How Are Credit Scores Calculated? 

When your order your credit report(s) from the three major credit bureaus (Equifax, Experian, and TransUnion) there will be a lot of information on  your file, however your credit score is not included in your credit report. That's because there are many different credit scoring models out there, and how each calculates your credit score can vary, but there are some common factors. Having a basic understanding of how the scoring model works can help you figure out what actions you can take to boost your score.

Here's how the calculations typically work: 

Payment History (35%): Paying creditors on time adds "positive" reports to your credit file. Your payment history is one of the most impactful components of your credit score.   

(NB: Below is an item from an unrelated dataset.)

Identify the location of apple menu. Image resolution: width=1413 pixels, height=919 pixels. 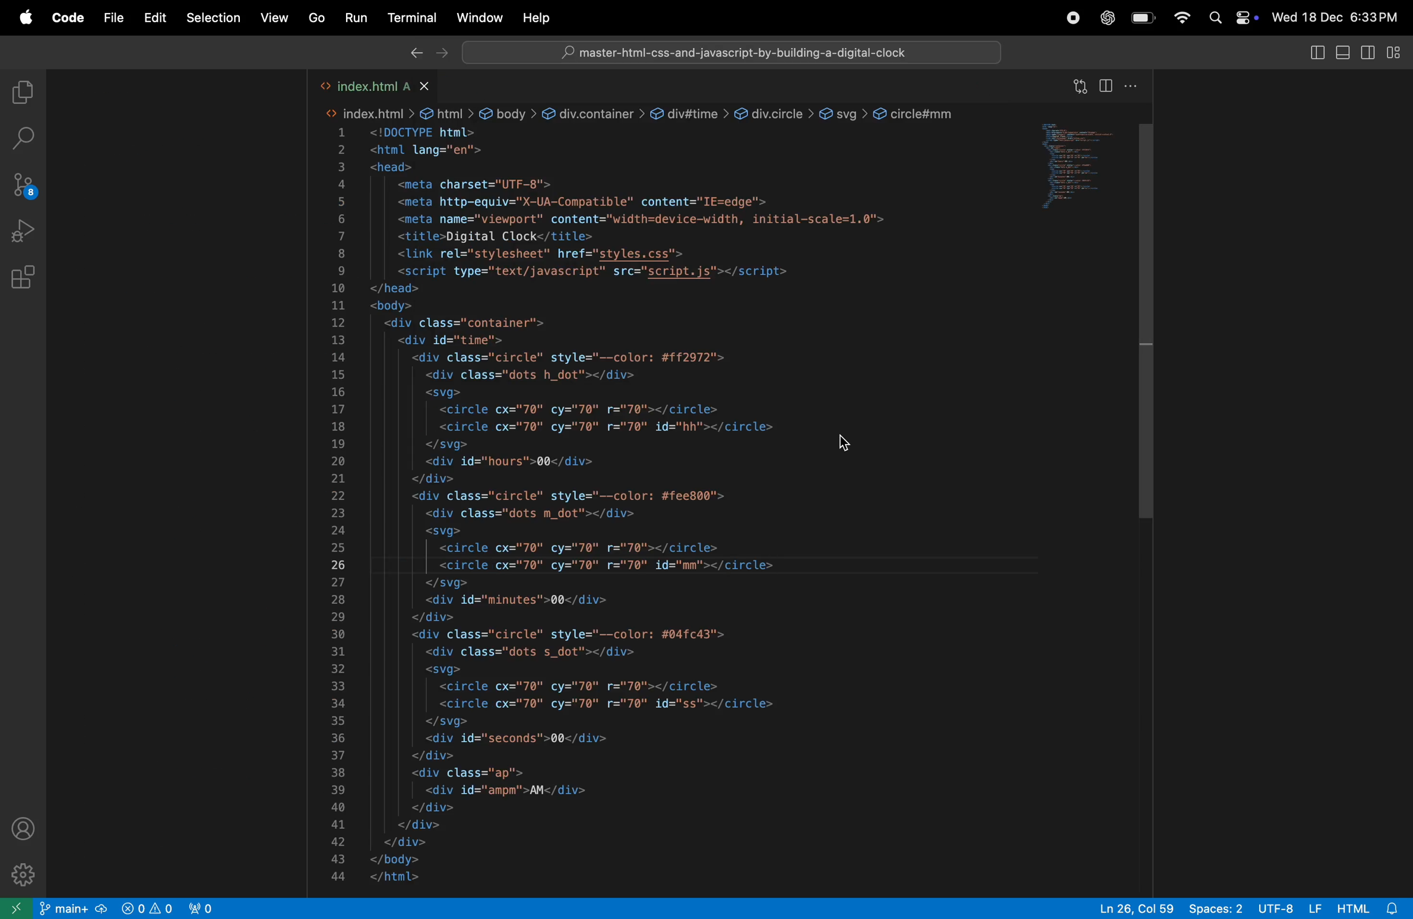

Balances (30%): Avoid carrying high balances, try to keep your credit utilization ratio (balances owed/available credit = utilization) below 30%. For example, if you have 2 credit cards, both with $500 of available credit, and you carry a balance of about $400 on one and $0 on the other your credit utilization ratio is 40% ($400/$1000). Utilization ratio is usually based on revolving credit like credit cards and lines of credit  

Length of Credit History (15%): How old are your credit accounts (credit card, line of credit, etc.) An older file generally provides more information and increases your score. For example a Visa card you have had for 12 years, will weigh more heavily than one you have had for 2 years

Credit Mix (10%): This simply refers to the different types of credit accounts you have. Lenders like to see that you can use all types of credit responsibly. Some of the different types of credit accounts you might find in your file would be:

  • Mortgage loans which are used to purchase a home 
  • Installment loans are loans that typically offer a fixed interest rate and payment amount, and as you make payments the balance decreases and you cannot draw additional funds on this type of loan. A car loan is a great example of a common type of installment loan. 
  • Revolving accounts are those accounts where you have a set credit limit, and you can use it and pay it back (or pay a portion of it) monthly. Typically the interest rates on these accounts vary. A credit card or a line of credit is a type of revolving credit. 
  • Other open accounts like a cell phone or utility bill 

New Credit (10%): How many new credit applications/accounts are in your file? If you are working on your score, take a pause from applying for, or opening, too many new credit lines in a short period. Newer accounts represent a greater risk to lenders since there is no payment history. 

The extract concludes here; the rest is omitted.